**RECORDS FOR THIS TASK**:
-*-*-
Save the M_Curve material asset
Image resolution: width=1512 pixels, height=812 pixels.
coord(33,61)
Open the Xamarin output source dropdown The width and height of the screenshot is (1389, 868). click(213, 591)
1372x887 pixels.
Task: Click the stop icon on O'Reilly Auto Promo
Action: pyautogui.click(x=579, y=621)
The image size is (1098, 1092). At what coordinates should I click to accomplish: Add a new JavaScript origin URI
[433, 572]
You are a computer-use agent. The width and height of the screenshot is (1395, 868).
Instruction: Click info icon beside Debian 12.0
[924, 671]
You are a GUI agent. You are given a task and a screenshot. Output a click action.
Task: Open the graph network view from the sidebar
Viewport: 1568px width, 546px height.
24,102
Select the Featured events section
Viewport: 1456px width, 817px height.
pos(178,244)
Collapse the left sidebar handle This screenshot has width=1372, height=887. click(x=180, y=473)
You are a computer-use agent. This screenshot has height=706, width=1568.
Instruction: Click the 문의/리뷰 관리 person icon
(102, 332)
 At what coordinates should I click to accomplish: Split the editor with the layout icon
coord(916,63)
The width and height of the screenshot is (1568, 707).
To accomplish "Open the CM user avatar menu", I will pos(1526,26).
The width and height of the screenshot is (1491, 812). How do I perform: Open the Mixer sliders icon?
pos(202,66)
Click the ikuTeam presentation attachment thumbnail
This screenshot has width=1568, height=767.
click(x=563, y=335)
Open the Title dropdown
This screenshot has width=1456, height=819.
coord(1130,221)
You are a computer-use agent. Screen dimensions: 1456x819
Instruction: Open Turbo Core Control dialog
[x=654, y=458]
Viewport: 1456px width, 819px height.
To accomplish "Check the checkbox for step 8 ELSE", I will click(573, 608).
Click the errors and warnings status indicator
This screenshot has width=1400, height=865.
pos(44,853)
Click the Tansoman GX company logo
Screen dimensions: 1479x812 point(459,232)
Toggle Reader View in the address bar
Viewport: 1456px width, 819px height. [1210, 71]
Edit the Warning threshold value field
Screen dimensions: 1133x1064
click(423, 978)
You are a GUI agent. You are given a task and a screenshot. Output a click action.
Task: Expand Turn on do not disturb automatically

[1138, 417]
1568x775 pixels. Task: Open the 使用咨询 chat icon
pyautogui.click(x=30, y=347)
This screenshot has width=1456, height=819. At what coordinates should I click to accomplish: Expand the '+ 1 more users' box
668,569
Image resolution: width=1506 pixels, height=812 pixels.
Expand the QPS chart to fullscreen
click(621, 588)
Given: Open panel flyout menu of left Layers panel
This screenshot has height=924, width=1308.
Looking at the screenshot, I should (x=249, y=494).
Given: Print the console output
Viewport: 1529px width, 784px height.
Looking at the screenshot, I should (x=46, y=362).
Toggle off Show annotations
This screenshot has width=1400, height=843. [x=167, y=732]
-*-*-
**ACTIVITY**:
An exact restatement of the data above is required.

**SOLUTION**:
Save the M_Curve material asset
Image resolution: width=1512 pixels, height=812 pixels.
coord(33,61)
Open the Xamarin output source dropdown The width and height of the screenshot is (1389, 868). click(213, 591)
1372x887 pixels.
Task: Click the stop icon on O'Reilly Auto Promo
Action: pyautogui.click(x=579, y=621)
The image size is (1098, 1092). At what coordinates should I click to accomplish: Add a new JavaScript origin URI
[433, 572]
You are a computer-use agent. The width and height of the screenshot is (1395, 868).
Instruction: Click info icon beside Debian 12.0
[924, 671]
You are a GUI agent. You are given a task and a screenshot. Output a click action.
Task: Open the graph network view from the sidebar
Viewport: 1568px width, 546px height.
24,102
Select the Featured events section
Viewport: 1456px width, 817px height.
pos(178,244)
Collapse the left sidebar handle This screenshot has width=1372, height=887. click(x=180, y=473)
You are a computer-use agent. This screenshot has height=706, width=1568.
Instruction: Click the 문의/리뷰 관리 person icon
(102, 332)
 At what coordinates should I click to accomplish: Split the editor with the layout icon
coord(916,63)
The width and height of the screenshot is (1568, 707).
To accomplish "Open the CM user avatar menu", I will pos(1526,26).
The width and height of the screenshot is (1491, 812). How do I perform: Open the Mixer sliders icon?
pos(202,66)
Click the ikuTeam presentation attachment thumbnail
This screenshot has width=1568, height=767.
click(x=563, y=335)
Open the Title dropdown
This screenshot has width=1456, height=819.
coord(1130,221)
You are a computer-use agent. Screen dimensions: 1456x819
Instruction: Open Turbo Core Control dialog
[x=654, y=458]
Viewport: 1456px width, 819px height.
To accomplish "Check the checkbox for step 8 ELSE", I will click(573, 608).
Click the errors and warnings status indicator
This screenshot has width=1400, height=865.
pos(44,853)
Click the Tansoman GX company logo
Screen dimensions: 1479x812 point(459,232)
Toggle Reader View in the address bar
Viewport: 1456px width, 819px height. [1210, 71]
Edit the Warning threshold value field
Screen dimensions: 1133x1064
click(423, 978)
You are a GUI agent. You are given a task and a screenshot. Output a click action.
Task: Expand Turn on do not disturb automatically

[1138, 417]
1568x775 pixels. Task: Open the 使用咨询 chat icon
pyautogui.click(x=30, y=347)
This screenshot has width=1456, height=819. At what coordinates should I click to accomplish: Expand the '+ 1 more users' box
668,569
Image resolution: width=1506 pixels, height=812 pixels.
Expand the QPS chart to fullscreen
click(621, 588)
Given: Open panel flyout menu of left Layers panel
This screenshot has height=924, width=1308.
Looking at the screenshot, I should (x=249, y=494).
Given: Print the console output
Viewport: 1529px width, 784px height.
Looking at the screenshot, I should (x=46, y=362).
Toggle off Show annotations
This screenshot has width=1400, height=843. [x=167, y=732]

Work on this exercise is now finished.